▸ **SUPPLIED RECORDS**

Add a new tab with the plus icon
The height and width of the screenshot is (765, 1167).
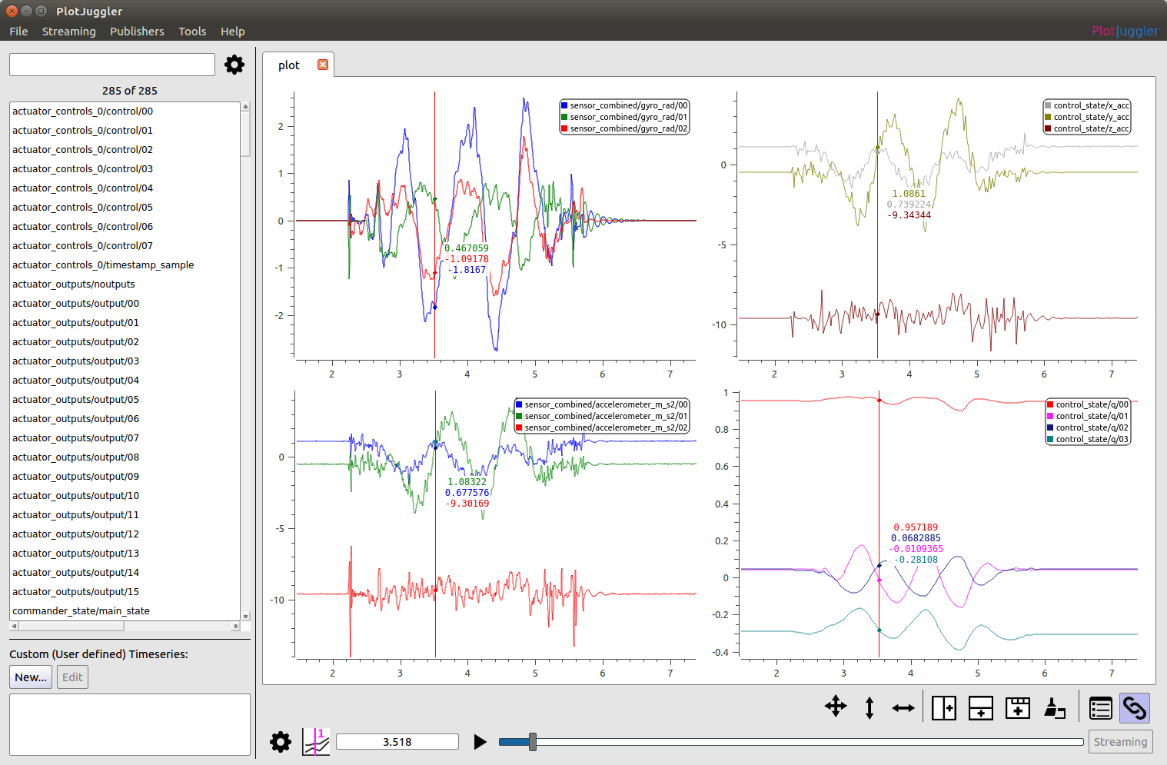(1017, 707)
---
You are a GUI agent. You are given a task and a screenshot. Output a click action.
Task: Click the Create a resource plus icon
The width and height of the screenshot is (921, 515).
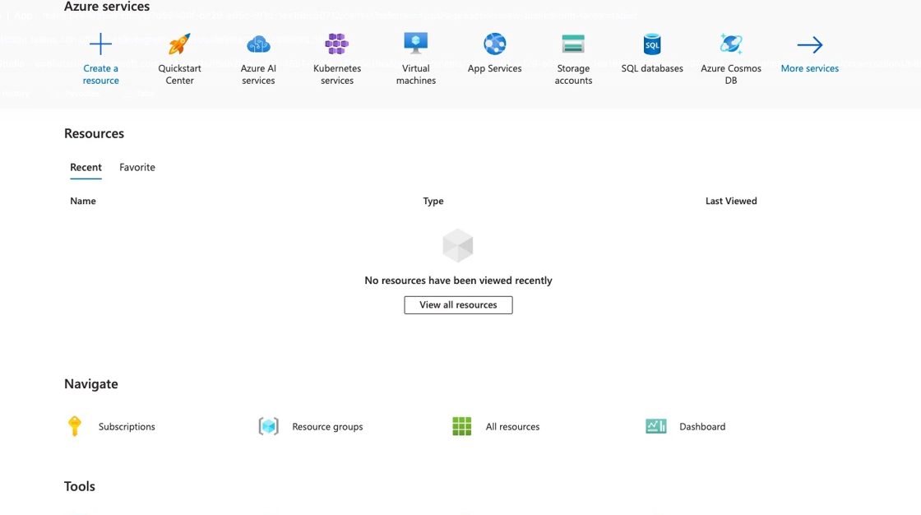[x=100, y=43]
==
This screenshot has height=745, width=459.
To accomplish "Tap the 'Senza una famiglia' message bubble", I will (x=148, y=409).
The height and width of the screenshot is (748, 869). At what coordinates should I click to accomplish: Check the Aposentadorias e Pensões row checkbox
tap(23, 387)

▸ **DIRECTIONS**
Determine how many lines in the preceding records include the word "icon". The answer is that number alone.

▸ **YOUR RESPONSE**
2